In Southeast Idaho, Mann said Power County has consistently been the leader for the largest percentage of the population receiving at least one dose of the vaccine — 48.13 percent as of April 28. Bannock County’s rate was second best in the district at 43.09 percent.

Mann believes the staff at Rockland Pharmacy in American Falls is largely to thank for motivating people in Power County to get the vaccine.

Scott Anderson, pharmacist and owner of the business, said his staff was set up to send teams to area businesses and other off-site locations for vaccination clinics even before COVID-19 arrived. He’s placed an emphasis on going out into the community to vaccinate people to make getting the shot as easy as possible.

“Convenience is huge. We know that from when we do flu shots,” Anderson said, adding people also feel more comfortable getting vaccinated when they’re around coworkers.

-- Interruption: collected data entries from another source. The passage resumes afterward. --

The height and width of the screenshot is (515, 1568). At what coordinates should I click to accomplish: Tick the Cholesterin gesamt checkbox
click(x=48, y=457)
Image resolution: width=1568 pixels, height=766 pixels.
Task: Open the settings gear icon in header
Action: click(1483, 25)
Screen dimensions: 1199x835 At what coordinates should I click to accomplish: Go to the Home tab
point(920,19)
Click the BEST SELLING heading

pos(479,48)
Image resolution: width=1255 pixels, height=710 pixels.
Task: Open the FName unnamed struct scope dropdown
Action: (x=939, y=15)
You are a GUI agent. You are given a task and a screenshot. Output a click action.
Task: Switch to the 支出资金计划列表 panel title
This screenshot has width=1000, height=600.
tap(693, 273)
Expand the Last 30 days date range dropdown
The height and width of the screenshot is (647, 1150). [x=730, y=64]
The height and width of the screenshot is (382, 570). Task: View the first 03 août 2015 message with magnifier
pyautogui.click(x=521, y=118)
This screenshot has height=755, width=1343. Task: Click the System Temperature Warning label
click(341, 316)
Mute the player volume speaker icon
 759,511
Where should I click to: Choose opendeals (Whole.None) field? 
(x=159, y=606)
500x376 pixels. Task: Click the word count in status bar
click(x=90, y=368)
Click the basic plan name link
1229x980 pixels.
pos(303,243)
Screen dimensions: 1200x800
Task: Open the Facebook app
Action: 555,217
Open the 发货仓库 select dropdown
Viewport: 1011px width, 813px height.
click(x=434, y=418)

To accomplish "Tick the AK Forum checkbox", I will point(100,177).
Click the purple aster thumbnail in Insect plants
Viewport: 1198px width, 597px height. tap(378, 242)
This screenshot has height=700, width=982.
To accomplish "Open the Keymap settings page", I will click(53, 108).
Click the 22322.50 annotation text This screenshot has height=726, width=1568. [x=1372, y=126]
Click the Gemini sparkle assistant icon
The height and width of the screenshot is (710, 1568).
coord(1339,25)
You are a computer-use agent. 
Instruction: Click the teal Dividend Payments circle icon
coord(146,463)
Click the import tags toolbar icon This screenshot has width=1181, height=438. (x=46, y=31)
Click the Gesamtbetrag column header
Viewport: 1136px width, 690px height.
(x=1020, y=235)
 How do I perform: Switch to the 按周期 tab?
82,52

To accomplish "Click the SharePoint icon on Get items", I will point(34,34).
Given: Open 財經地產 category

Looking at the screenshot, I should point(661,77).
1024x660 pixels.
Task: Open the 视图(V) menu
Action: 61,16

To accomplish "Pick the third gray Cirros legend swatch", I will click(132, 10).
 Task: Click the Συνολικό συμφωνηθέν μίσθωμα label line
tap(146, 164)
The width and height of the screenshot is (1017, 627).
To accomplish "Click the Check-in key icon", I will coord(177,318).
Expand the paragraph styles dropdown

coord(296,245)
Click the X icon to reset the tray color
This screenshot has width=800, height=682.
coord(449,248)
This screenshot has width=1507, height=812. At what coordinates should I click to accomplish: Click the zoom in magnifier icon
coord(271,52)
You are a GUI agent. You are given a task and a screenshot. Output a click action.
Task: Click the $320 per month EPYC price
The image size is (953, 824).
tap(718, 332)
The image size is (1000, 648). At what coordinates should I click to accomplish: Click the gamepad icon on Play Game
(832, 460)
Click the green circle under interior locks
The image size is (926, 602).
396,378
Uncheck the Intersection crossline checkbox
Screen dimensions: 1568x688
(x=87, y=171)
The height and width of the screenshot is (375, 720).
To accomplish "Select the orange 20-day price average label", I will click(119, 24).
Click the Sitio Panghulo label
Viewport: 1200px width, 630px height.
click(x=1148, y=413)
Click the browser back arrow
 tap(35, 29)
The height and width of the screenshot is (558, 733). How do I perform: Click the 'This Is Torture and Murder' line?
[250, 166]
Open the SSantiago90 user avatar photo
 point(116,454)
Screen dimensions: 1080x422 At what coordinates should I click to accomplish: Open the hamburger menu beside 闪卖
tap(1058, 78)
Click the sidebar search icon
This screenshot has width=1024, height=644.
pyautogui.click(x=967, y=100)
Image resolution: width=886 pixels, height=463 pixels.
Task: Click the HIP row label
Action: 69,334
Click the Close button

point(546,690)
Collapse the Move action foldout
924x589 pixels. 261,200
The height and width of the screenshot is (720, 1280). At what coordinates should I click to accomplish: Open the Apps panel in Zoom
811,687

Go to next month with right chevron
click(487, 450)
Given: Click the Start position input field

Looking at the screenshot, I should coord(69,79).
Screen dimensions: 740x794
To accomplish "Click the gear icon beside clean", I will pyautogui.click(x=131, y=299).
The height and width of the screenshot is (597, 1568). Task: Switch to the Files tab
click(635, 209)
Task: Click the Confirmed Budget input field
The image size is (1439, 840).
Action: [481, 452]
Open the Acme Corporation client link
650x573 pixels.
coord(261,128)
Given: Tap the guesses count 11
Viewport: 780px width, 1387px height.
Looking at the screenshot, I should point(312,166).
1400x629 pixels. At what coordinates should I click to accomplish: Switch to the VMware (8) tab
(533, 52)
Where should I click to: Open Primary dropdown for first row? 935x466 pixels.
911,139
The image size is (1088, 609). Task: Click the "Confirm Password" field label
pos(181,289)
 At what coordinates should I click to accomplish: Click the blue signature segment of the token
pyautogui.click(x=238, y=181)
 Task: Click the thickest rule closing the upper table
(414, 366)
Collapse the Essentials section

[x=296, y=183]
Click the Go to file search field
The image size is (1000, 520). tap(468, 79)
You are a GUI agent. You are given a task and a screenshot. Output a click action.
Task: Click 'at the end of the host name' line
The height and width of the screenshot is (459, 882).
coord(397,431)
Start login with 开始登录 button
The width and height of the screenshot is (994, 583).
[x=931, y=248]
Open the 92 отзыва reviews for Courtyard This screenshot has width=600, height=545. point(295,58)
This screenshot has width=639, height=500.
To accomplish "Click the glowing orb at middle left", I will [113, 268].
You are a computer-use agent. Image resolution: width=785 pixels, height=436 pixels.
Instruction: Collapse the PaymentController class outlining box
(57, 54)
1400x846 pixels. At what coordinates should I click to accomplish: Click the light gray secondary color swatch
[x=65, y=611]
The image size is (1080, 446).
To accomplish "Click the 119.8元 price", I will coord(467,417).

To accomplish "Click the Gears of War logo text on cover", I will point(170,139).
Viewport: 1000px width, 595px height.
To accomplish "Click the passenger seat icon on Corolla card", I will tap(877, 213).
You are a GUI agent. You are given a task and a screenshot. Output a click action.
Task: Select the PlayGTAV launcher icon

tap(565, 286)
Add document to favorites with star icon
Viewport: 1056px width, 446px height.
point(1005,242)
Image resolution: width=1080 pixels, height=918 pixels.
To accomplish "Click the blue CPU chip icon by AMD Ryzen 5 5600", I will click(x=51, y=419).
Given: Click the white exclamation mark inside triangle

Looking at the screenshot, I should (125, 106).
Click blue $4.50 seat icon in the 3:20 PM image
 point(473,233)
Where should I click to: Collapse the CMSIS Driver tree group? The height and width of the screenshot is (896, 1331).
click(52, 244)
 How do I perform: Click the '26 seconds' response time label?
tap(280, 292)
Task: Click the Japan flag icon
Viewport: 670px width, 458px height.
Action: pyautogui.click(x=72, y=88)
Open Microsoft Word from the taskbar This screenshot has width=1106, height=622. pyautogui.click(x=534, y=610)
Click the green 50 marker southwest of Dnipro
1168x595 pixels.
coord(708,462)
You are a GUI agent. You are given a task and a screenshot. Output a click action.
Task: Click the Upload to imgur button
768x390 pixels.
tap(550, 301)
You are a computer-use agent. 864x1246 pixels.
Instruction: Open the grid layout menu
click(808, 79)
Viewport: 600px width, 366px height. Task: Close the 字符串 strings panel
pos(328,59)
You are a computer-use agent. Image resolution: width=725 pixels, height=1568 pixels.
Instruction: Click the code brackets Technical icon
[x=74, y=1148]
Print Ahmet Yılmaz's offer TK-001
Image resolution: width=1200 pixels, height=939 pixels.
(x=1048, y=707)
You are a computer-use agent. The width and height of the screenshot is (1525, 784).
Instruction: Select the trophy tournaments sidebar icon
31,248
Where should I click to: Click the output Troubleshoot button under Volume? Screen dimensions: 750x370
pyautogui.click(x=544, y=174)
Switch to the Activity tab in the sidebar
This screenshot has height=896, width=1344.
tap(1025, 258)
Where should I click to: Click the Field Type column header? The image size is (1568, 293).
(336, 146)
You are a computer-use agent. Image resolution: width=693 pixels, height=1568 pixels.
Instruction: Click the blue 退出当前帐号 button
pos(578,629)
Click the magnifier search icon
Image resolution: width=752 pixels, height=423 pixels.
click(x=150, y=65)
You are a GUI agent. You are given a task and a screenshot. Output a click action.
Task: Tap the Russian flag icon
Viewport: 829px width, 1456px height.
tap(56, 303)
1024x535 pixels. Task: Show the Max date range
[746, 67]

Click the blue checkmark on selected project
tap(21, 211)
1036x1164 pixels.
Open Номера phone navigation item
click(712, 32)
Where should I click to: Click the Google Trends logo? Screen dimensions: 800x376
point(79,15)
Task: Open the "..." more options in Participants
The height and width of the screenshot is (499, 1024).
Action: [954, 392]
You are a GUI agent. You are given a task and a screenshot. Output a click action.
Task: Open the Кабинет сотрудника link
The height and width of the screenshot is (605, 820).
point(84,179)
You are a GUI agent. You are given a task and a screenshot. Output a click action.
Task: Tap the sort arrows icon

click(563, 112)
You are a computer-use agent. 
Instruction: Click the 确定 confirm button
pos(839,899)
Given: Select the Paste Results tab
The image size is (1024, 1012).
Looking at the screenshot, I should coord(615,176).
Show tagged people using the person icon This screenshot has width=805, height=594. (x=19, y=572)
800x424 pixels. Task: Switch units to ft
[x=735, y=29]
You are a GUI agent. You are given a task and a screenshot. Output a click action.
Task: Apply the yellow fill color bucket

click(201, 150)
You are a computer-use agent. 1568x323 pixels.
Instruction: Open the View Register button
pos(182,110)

Anderson said the local school district has also offered up its buildings for clinics, which has helped.

But even Anderson has seen interest in the vaccine decline, to the point that he’s scaled back from offering clinics on a weekly basis to scheduling them for every three weeks.

He, too, has answered questions from people with off-base concerns about the vaccines. The most common erroneous concern people cite, he said, is that the vaccine may be linked to infertility. He emphasized there’s absolutely no tie between the vaccine and infertility. What worries Anderson is the recent emergence of new COVID-19 variants.

“We’re having a harder time filling appointments,” Anderson said. “Seeing how hard it is to fill up some of our appointment slots now, there’s definitely a barrier we’re going to have to overcome.”